Anyways, that’s how I inherited my new Subaru Outback, which was the impetus for this road trip.

I spent two nights in Minnesota. The first, I spent just south of Duluth with my friend Hansi, whom I lived with in Richmond my first year in Vermont. He and his wife Margaret have found an amazing home in an awesome small town that reminded me how cool Minnesota can be if you remove six-lane highways and acre after acre of subdivision housing. The rest of the time I spent checking out the Cities again – and renewing my fear of the suburbs. I did some training, too, though I forgot my LEKI grip straps, so it was just no poling.

I drove by my childhood house and realized how so completely removed my life, my values, my friends, and my place in the world is from Bloomington. After a quick drive-by, I filled up with gas at the Super America I would go to for Gatorade with friends in the summer, saw the bank I first had an account at, and looked on with horror at the McDonalds whose food I used to crave. As much as my life is moving on right now, it is nowhere near the abrupt transplantation I embarked upon when I lifted off and moved to Norway at age 16.

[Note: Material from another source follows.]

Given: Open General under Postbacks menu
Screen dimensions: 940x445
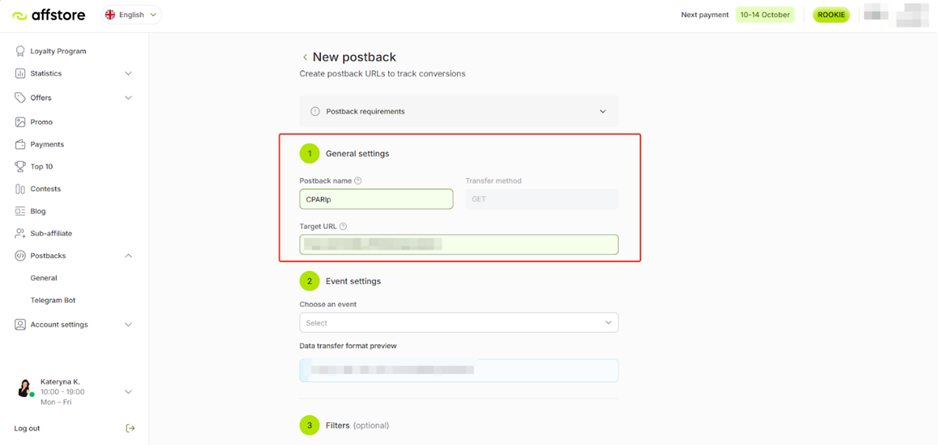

A few minutes later, I was stuck in traffic on US-169 for an hour. It seems Minnesota didn’t want to get rid of me without a fight.

I arrived in Sioux City, Iowa, following many, many miles of fields and many, many hours of NPR later. My friend Marci is a native Iowan whom I met during the second half of Army training this past spring at Fort Jackson. She has a great sense of humor mixed with good shots of intelligence and wit. I’d throw it all on ice, too. I met her fiancé and some of her friends. She would hate me if I didn’t mention that she is getting married in a Vera Wang dress. I guess that’s a big deal.

The next morning, I walked to the car and saw a flat tire. Thirty minutes, a few phone calls to dad, and lots of misunderstanding with the Subaru user manual, I changed my first flat tire with the spare. As it was a Sunday in conservative America, most of the tire centers were closed. The one I did find open didn’t have the speed-rated tires I needed as the flat was caused by a nail that went through the sidewall, necessitating replacement of all tires. But they had one tire that would work. As I was leaving, he mentioned that next time I might want to put the spare tire on the other direction. Oops, so much for feeling all blue-collar and manly.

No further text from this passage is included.